Bei der Buchbinderei  Gutmann trifft alte Handwerkskunst auf neue technische Möglichkeiten
Bei der Buchbinderei Gutmann trifft alte Handwerkskunst auf neue technische Möglichkeiten © Tamara Mednitzer

In die Buchbinderei Gutmann verläuft man sich nicht aus Zufall. Sie liegt gut versteckt hinter dem Kirchenwirt von Fernitz – von der Straße aus nicht einsehbar. Diese Abgeschiedenheit von den Fußgängern im Zentrum der Gemeinde ist allerdings schnell vergessen, sobald man das Unternehmen betritt. Drinnen geht es zu wie in einem Bienenstock – eine Vielzahl an Büchern in unterschiedlichen Herstellungsstadien liegt säuberlich sortiert auf Rollwägen. In einzelnen Stationen schaffen die Mitarbeiter Schritt für Schritt fertige Bücher, Künstlermappen, Kassetten und mehr. Die Kassetten und Künstlermappen werden je nach Kundenwunsch mit speziellen Materialien und Veredelungstechniken individuell gefertigt.
^^^^
● **AUFGABEN**
[1] Prüfe anhand des Textes über die Buchbinderei Gutmann oben, ob die folgenden Aussagen stimmen: (a) Die Buchbinderei liegt hinter dem Kirchenwirt von Fernitz. (b) Von der Straße aus kann man die Buchbinderei gut sehen. (c) Alle Kassetten und Künstlermappen werden auf die gleiche Weise hergestellt. Antworte jeweils mit Ja oder Nein und zitiere die entscheidenden Worte aus dem Text.
[2] Schreib den Text über die Buchbinderei Gutmann oben weiter, und zwar im Anschluss an seinen letzten Satz.
^^^^
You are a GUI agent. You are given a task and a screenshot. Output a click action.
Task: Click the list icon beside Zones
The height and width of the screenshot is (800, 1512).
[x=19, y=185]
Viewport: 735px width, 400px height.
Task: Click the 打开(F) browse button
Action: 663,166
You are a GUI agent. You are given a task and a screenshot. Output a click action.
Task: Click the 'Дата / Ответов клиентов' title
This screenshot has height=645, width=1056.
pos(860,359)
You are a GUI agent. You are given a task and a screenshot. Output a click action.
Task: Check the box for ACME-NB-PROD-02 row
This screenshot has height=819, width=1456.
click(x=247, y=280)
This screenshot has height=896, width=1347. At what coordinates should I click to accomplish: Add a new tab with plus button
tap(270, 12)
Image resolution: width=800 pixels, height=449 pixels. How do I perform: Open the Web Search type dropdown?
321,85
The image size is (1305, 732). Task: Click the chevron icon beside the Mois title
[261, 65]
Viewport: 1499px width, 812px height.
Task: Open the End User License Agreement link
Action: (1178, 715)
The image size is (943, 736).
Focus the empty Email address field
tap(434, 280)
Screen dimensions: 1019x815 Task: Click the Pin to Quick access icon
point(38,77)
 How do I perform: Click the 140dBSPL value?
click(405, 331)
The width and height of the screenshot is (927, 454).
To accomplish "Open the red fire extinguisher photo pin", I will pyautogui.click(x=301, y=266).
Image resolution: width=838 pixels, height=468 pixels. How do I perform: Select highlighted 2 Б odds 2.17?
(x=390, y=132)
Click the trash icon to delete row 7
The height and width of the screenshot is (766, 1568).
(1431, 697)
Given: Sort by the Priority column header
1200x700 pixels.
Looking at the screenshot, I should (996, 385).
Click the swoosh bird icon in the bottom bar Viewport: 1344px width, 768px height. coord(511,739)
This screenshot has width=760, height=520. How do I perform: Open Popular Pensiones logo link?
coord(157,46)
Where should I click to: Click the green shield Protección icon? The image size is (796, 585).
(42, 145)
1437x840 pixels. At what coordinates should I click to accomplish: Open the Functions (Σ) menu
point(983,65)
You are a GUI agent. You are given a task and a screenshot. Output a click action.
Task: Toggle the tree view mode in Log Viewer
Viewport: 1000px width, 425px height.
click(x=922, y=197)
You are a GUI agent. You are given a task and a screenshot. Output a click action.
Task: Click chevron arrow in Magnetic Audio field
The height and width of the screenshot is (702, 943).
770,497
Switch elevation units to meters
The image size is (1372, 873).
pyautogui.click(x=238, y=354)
^^^^
● **LÖSUNGEN**
[1]
(a) Ja: „Sie liegt gut versteckt hinter dem Kirchenwirt von Fernitz“
(b) Nein: „von der Straße aus nicht einsehbar“
(c) Nein: „Die Kassetten und Künstlermappen werden je nach Kundenwunsch mit speziellen Materialien und Veredelungstechniken individuell gefertigt.“

[2]
Jeder Handgriff sitzt dabei millimetergenau – das Team ist gut eingespielt, das merkt man sofort. Zwei Frauen stellen so gerade Bucheinbanddecken her. Während die eine das Überzugspapier leimt und die Rückeneinlage sowie die zwei Buchdeckeln anbringt, umschlägt die zweite die Ränder des Überzugspapiers. „Jetzt muss der Buchblock nur noch mit der Buchdecke verbunden werden – wir nennen das ‚Einhängen‘“, erklärt Maria Walter. Die Geschäftsführeri­n der Buchbinderei Gutmann leitet den Betrieb seit 16 Jahren. „Den Beruf der Buchbinderin habe ich auf dem zweiten Bildungsweg erlernt. Zuvor war ich als Lehrerin tätig. Nach meiner Karenz wollte ich mich umorientieren“, erinnert sich die Buchbindemeisterin. Aufgrund ihrer Begeisterung für handwerk­liches Arbeiten entschied sie sich für eine Lehre in der Buchbinderei Gutmann.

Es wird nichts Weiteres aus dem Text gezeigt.